Some common steps are:
1. extract tokens from documents, regex matching [a-z]
2. apply lemmatization
words in third person are changed to first person and verbs in past and future tenses are changed into present.
e.g. studies to study, went to go
3.1. maybe stemming
words are reduced to their root form. The root form may not be a word
e.g. studies to studi
3.2 maybe keep only tokens within a dictionary, e.g. 90k English
if not stemming, one can use a fixed dictionary to constrain the size of vocabulary
so only words in the dictionary are kept.
4. transform a list of document type names into numbers, the y value in a model
le = preprocessing.LabelEncoder()
le.fit(doc_types)
labels = le.transform(doc_types)
note this do inverse_transform as well, from numbers to types
le.inverse_transform(numbers)
5. a document is represented by a list of tokens (words), now we need to convert it to word counts
the columns are the dictionary words
a document is a row, where a column value is the count of the corresponding word
cv = CountVectorizer(vocabulary=vocabulary, ngram_range=(1,1))
counts_train = cv.transform(docs_train) #shape = (#docs, #vocabulary)
# ngram_range: (1:1) unigram, (1:2) unigram and bigram
now documents are vectorized
6. Transform the count matrix to a term frequency and/or inverse document frequency
term frequency = count of word in doc / # of words in doc
document frequency = the number of documents that contain a word, however it should be normalized = count of occurance / total documents
inverse document frequency = 1 / document frequency. so the less frequent the better, which means a rare word helps classification
when a word is so rare, the document frequency count/total tends to be 1/total and the inverse tends to be 'total' which could be too big for a big corpus
so we take the log, as log(inverse document frequency)
there is handy library to do the counts:
tt = TfidfTransformer(norm='l2', use_idf=True, smooth_idf=True, sublinear_tf=False)
X_train = tt.fit_transform(counts_train) #fit and transform
7. now ready to train a model
firstly choose Hinge loss function, hinge_loss = max(0, 1 - actual * prediction)
clf = SGDClassifier(loss='hinge')
clf.fit(X_train, y_train)
8. study performance, testing, plotting.
Train a linear SVM model for classifying text.
Here it uses the 90k english dictionary to select words. Also exclude all stop words.
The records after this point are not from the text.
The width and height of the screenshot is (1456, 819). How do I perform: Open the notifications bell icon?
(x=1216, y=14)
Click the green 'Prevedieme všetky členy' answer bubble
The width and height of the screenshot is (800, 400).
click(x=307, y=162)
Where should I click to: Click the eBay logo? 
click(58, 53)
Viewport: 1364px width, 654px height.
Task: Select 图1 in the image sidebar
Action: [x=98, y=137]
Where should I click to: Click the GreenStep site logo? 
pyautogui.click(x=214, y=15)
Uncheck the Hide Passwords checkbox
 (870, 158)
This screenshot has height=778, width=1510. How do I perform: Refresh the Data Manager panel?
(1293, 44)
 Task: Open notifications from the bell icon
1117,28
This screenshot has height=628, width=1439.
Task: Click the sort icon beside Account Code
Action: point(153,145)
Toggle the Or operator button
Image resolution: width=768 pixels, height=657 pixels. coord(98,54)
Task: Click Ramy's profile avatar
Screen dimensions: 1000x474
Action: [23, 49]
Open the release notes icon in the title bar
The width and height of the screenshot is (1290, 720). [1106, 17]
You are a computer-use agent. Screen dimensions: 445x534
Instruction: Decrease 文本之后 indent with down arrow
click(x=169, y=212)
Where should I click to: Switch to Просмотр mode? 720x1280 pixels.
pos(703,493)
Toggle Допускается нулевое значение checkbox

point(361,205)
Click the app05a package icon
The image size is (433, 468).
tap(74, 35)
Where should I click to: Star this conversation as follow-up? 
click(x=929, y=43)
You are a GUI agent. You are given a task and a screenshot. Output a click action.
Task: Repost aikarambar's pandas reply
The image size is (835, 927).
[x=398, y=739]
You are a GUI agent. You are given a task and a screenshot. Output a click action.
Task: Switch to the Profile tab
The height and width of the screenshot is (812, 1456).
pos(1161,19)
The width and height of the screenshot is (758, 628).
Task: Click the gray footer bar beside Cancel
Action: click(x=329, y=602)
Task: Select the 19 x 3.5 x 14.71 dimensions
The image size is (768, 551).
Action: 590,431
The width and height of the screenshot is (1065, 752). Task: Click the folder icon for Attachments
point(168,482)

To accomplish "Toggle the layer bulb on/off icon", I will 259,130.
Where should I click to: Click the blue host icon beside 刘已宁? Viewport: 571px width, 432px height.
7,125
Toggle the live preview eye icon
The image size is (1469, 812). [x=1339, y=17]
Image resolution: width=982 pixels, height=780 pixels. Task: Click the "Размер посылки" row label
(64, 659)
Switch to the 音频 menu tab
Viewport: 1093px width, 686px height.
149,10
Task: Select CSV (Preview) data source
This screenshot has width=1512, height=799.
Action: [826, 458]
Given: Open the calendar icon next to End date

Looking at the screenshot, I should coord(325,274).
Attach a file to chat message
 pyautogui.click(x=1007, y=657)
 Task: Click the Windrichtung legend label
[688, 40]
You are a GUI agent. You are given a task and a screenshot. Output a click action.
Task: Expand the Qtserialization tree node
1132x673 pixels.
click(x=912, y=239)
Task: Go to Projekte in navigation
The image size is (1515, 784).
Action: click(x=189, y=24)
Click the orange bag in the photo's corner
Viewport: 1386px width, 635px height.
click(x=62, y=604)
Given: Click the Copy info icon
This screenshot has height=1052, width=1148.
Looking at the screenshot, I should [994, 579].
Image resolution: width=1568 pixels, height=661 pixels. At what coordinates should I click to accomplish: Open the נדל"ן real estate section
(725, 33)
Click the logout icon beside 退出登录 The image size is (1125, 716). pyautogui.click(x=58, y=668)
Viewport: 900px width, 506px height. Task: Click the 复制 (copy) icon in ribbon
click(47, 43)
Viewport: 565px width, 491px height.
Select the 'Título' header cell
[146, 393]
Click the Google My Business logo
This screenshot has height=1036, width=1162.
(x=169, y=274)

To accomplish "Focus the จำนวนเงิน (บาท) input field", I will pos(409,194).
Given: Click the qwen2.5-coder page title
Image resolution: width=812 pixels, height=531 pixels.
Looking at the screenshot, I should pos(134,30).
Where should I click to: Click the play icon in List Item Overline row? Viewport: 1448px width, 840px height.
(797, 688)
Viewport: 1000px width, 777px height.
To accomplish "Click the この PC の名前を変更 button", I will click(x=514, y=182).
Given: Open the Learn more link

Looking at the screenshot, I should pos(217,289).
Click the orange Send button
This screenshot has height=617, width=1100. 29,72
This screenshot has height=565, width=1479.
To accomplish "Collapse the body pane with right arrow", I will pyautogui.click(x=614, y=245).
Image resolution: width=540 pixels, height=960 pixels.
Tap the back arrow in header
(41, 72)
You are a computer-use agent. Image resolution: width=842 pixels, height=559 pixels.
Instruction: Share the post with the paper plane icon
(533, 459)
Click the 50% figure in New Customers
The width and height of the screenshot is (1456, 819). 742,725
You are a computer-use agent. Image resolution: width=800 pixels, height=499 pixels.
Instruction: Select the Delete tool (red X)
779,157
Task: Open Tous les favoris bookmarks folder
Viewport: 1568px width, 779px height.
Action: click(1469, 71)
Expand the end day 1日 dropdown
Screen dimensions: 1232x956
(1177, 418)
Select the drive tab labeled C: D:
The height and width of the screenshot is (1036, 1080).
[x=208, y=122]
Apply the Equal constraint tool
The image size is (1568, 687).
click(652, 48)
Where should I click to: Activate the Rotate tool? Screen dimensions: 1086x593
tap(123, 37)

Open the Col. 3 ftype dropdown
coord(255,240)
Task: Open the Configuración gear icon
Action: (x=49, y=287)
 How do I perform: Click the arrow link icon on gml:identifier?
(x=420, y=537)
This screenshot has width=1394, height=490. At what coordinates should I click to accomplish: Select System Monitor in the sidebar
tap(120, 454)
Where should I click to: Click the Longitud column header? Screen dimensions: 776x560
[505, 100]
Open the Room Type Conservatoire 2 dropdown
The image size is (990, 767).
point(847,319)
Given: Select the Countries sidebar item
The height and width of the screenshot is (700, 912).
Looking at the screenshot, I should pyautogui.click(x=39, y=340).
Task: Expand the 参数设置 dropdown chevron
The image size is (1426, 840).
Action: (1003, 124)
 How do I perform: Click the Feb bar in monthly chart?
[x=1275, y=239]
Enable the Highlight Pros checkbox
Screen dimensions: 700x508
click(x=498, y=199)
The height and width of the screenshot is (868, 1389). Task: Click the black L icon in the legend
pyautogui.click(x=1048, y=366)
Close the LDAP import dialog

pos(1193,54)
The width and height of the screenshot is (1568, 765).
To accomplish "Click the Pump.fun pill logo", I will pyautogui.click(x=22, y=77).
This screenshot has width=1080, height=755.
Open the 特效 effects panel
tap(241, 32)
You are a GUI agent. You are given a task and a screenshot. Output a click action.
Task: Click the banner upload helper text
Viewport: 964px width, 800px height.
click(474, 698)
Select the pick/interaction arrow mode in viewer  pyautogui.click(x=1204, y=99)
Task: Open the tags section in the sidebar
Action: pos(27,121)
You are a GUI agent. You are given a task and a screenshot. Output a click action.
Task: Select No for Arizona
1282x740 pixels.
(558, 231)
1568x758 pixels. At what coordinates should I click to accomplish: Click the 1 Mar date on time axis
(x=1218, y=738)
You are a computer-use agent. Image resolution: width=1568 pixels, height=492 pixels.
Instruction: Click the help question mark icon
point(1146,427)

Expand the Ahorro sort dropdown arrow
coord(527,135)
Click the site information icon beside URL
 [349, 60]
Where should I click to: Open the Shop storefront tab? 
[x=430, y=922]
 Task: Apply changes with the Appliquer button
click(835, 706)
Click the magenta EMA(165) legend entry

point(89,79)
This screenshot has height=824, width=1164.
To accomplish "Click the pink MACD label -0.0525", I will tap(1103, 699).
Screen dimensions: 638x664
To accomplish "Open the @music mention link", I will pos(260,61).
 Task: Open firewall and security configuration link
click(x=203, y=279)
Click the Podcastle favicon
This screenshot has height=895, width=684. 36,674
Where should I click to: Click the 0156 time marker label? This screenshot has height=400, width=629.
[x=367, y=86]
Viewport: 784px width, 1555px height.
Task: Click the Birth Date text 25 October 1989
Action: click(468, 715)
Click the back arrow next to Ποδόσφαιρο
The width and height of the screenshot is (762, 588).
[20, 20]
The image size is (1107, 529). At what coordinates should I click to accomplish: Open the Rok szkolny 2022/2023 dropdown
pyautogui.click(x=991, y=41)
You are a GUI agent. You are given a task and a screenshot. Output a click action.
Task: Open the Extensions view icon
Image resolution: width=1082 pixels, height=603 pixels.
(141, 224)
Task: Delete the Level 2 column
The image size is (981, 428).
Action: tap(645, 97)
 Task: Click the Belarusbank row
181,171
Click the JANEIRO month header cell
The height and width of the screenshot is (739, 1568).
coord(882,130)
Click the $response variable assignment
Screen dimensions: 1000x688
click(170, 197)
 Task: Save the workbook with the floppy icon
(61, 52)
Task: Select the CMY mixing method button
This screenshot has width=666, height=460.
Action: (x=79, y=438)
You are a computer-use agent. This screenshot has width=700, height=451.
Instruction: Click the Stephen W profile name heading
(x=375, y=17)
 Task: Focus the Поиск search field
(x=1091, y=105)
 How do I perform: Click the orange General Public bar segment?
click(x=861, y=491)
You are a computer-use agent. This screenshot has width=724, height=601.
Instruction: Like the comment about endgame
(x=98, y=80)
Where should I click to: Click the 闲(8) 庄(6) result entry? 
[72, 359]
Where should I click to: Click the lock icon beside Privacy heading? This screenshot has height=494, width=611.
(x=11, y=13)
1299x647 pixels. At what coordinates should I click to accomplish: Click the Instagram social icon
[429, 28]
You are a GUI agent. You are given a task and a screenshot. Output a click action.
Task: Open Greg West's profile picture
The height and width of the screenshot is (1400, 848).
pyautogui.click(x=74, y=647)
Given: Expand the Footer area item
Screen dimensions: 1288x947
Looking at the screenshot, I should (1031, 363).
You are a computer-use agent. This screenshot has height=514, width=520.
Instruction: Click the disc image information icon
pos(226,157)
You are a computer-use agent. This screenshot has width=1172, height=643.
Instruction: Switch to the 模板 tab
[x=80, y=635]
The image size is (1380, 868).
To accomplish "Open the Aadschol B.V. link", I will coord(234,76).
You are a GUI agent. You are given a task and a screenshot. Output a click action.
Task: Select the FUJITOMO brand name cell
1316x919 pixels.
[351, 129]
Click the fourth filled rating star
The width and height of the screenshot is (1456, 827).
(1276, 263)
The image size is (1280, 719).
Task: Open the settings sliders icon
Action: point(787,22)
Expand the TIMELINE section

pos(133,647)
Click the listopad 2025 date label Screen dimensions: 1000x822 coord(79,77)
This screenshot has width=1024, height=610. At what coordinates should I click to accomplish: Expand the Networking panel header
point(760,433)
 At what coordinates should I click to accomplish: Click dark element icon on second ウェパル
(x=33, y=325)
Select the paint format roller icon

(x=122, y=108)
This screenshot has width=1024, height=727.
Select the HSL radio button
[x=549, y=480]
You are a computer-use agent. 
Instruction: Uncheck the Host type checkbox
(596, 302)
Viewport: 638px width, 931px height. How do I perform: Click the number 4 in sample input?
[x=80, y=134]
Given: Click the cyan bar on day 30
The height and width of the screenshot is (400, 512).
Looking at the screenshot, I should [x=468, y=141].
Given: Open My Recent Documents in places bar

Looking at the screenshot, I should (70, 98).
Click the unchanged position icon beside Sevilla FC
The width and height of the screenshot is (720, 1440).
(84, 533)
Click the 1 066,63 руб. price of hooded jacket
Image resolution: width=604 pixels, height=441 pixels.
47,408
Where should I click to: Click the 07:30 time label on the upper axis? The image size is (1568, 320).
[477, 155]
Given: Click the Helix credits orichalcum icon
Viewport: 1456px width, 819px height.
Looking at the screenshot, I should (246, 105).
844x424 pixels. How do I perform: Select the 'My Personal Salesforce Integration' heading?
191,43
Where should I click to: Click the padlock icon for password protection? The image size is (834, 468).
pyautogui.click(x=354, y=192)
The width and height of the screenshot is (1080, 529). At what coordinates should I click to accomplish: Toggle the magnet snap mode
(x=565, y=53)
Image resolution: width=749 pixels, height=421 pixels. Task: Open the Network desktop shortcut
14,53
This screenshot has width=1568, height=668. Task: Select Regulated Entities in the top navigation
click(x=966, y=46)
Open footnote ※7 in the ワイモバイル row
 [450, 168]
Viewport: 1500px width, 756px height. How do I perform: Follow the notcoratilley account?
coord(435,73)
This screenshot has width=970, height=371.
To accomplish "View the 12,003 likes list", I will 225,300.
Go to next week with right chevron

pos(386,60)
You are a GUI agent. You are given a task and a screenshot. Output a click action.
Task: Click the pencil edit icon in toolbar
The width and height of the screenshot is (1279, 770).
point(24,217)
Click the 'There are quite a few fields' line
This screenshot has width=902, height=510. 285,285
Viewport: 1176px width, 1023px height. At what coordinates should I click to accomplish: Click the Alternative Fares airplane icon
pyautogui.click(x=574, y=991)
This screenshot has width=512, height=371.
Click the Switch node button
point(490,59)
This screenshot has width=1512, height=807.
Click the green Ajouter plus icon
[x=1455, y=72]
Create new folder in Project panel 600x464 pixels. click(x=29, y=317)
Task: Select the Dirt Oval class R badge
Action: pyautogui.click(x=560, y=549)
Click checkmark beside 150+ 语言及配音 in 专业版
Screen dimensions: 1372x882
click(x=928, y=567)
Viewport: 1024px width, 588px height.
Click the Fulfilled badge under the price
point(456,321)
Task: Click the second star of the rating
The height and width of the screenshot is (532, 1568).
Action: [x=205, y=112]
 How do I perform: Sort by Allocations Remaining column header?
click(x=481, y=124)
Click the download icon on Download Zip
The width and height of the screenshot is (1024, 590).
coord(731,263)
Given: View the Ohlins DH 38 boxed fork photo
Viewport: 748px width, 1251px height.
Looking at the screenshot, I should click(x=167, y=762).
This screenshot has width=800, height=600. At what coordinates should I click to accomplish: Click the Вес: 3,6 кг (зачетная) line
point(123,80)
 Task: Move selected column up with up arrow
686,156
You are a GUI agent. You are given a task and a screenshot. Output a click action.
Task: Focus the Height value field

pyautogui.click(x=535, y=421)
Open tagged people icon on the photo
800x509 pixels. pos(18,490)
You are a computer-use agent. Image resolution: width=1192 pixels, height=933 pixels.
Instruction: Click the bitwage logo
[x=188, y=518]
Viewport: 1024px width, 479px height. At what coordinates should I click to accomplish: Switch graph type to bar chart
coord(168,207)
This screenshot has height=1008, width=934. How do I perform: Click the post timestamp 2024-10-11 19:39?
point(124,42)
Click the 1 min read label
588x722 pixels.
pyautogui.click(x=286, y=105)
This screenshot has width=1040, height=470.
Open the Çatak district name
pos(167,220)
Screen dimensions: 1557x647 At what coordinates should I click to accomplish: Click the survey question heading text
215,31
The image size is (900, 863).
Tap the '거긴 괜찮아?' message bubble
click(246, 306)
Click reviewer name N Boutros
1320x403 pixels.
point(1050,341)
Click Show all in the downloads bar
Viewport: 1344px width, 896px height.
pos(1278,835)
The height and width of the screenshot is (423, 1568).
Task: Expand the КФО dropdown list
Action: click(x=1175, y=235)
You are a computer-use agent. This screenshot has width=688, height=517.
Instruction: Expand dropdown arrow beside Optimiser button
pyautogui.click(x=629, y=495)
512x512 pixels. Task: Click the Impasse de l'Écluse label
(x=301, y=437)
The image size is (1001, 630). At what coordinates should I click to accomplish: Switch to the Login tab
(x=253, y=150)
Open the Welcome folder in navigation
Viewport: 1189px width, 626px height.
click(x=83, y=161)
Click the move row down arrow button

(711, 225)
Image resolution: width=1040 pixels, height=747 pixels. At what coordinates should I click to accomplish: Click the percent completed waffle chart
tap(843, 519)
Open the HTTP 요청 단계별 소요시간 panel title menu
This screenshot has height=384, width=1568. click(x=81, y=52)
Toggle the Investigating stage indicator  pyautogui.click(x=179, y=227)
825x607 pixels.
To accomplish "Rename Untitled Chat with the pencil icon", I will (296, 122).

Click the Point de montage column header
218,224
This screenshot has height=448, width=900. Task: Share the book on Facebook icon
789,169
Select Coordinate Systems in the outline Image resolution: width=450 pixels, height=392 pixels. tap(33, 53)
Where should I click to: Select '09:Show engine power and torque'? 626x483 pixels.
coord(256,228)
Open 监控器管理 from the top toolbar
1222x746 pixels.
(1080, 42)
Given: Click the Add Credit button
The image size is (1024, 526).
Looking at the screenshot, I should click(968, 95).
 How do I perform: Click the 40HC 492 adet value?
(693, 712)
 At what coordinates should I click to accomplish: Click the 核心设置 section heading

The raw document texts are from a database, but can be easily replaced with file operations.
import pyodbc
import regex as re
from sklearn.feature_extraction.text import TfidfTransformer
from sklearn.feature_extraction.text import CountVectorizer
from sklearn import preprocessing
from sklearn.linear_model import SGDClassifier
from sklearn.model_selection import train_test_split
import numpy as np
from nltk.stem import WordNetLemmatizer
from sklearn import metrics
#load 90k english words dictionary, google and download it
dict90k = set()
with open(r'C:\words\90kEnglishDictionary.txt') as f:
lines = f.readlines()
for line in lines:
if line.startswith('#') == False: #the comments
dict90k.add(line.rstrip('\n').lower())
#load stop words, google and download it
stopwords = set()
with open( r'C:\words\EnglishStopWords.txt') as f:
lines = f.readlines()
for line in lines:
if line.startswith('#') == False:
stopwords.add(line.rstrip('\n').lower())
#replace the database part accordingly with file operations if needed.
database_conn = 'DRIVER={SQL Server};SERVER=dbserver;DATABASE=databasename;Trusted_Connection=yes;'
query = "SELECT [Type] \
,[FileName]\
,[Text]\
FROM [Claims_Automation].[bayes].[train_data]"
conn = pyodbc.connect(database_conn)
cursor = conn.cursor()
cursor.execute(query)
rows = cursor.fetchall()
cursor.close()
conn.close()
#may need to download the data first for nltk. On anaconda, can download nltk_data as well.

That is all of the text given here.